(Records shown)

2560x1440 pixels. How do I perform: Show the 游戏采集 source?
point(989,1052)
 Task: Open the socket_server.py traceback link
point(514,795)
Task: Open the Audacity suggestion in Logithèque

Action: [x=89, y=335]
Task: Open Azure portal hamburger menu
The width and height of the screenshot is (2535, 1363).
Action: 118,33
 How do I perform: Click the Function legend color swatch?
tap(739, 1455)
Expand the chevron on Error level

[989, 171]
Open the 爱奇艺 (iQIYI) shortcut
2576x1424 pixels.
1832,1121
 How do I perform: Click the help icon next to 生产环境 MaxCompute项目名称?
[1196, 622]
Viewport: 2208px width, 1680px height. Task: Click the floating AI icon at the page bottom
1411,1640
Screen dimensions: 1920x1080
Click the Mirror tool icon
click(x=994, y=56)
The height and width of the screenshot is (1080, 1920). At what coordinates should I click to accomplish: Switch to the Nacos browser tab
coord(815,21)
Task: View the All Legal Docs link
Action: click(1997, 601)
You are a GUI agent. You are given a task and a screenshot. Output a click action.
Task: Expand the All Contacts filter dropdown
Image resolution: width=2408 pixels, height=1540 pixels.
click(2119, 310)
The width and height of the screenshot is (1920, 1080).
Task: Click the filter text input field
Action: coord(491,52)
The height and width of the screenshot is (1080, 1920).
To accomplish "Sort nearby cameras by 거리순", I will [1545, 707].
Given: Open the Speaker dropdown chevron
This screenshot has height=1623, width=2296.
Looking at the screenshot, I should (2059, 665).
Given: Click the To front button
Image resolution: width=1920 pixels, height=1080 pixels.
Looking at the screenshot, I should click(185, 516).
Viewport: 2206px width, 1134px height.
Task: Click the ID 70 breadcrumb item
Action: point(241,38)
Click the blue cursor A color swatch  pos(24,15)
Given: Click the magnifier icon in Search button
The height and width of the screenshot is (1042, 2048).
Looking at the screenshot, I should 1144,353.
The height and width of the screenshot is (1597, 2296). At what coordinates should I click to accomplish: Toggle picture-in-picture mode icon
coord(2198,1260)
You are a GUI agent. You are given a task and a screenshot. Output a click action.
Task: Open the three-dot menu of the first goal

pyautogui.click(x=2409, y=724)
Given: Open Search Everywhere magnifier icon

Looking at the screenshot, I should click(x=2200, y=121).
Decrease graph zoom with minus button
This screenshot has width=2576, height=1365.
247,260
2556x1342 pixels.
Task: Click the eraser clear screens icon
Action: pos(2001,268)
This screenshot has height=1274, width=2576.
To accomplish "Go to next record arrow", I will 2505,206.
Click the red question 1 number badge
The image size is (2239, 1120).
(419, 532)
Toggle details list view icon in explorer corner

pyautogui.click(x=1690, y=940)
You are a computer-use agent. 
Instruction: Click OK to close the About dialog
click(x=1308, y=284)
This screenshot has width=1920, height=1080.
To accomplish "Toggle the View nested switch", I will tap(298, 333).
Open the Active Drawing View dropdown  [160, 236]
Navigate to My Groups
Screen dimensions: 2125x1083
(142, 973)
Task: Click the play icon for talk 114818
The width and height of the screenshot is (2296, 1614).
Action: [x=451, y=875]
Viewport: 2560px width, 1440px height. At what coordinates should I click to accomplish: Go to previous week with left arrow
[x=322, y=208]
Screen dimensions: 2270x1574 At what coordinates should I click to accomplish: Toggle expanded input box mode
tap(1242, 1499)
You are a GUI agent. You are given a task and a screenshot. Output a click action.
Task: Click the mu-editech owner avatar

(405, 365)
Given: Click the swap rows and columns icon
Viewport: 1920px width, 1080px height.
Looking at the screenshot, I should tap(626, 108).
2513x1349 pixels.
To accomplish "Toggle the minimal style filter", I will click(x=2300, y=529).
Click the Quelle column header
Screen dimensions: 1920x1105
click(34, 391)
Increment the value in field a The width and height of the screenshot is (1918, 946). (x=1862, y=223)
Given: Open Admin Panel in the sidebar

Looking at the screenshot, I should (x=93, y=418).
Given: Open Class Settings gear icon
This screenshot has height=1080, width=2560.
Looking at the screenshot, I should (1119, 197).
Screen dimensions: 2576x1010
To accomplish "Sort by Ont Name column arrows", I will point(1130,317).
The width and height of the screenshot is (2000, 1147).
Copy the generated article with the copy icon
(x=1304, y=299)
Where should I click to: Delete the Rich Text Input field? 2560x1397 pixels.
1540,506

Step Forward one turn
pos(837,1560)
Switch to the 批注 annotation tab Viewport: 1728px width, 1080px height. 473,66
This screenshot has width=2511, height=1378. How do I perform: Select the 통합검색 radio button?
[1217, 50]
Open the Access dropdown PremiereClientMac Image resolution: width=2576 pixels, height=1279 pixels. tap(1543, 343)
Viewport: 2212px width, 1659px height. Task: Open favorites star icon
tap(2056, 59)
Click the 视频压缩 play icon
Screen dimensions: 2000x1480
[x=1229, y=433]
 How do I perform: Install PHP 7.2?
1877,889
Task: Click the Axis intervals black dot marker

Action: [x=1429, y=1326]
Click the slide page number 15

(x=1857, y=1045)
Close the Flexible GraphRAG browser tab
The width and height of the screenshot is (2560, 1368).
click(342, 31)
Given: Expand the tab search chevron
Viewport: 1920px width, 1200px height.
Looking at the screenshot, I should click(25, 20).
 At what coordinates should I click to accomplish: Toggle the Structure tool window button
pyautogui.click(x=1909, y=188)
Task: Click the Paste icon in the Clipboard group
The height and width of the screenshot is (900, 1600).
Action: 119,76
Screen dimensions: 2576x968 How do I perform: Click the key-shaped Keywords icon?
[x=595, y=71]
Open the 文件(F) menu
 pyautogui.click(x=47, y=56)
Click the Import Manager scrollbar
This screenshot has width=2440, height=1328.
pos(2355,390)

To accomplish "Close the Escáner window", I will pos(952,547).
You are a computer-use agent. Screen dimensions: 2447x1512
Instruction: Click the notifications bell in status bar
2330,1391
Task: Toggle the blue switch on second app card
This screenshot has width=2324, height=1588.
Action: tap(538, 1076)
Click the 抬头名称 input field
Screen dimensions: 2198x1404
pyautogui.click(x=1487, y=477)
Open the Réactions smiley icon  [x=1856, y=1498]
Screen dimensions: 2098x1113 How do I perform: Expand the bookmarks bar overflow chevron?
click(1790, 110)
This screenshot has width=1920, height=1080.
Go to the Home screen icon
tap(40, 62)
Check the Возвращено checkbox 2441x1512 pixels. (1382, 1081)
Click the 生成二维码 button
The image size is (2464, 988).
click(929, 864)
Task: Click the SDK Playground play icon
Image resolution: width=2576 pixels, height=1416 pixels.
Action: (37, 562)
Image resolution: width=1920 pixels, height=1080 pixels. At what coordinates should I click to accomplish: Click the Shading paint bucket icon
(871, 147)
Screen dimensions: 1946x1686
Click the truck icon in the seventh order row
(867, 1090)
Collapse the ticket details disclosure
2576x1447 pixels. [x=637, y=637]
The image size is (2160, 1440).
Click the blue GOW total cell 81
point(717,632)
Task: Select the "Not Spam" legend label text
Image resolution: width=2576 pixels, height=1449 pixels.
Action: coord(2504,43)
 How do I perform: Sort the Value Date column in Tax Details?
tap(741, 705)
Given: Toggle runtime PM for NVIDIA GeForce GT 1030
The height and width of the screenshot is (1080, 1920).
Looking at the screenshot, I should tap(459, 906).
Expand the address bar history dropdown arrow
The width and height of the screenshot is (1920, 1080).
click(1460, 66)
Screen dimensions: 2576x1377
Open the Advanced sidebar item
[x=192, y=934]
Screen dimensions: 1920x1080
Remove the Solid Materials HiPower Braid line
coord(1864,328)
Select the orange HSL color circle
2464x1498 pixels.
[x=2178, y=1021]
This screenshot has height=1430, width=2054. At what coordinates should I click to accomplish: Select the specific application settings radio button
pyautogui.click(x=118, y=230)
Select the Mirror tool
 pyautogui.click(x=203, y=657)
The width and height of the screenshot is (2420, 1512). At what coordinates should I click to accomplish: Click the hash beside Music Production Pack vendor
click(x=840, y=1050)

(End Records shown)

▸ **Work request**: Repeat every line of the data word for word until you have repeated the line that contains "Task: Open Azure portal hamburger menu", which is the last one to include.

▸ **Result**:
2560x1440 pixels. How do I perform: Show the 游戏采集 source?
point(989,1052)
 Task: Open the socket_server.py traceback link
point(514,795)
Task: Open the Audacity suggestion in Logithèque

Action: [x=89, y=335]
Task: Open Azure portal hamburger menu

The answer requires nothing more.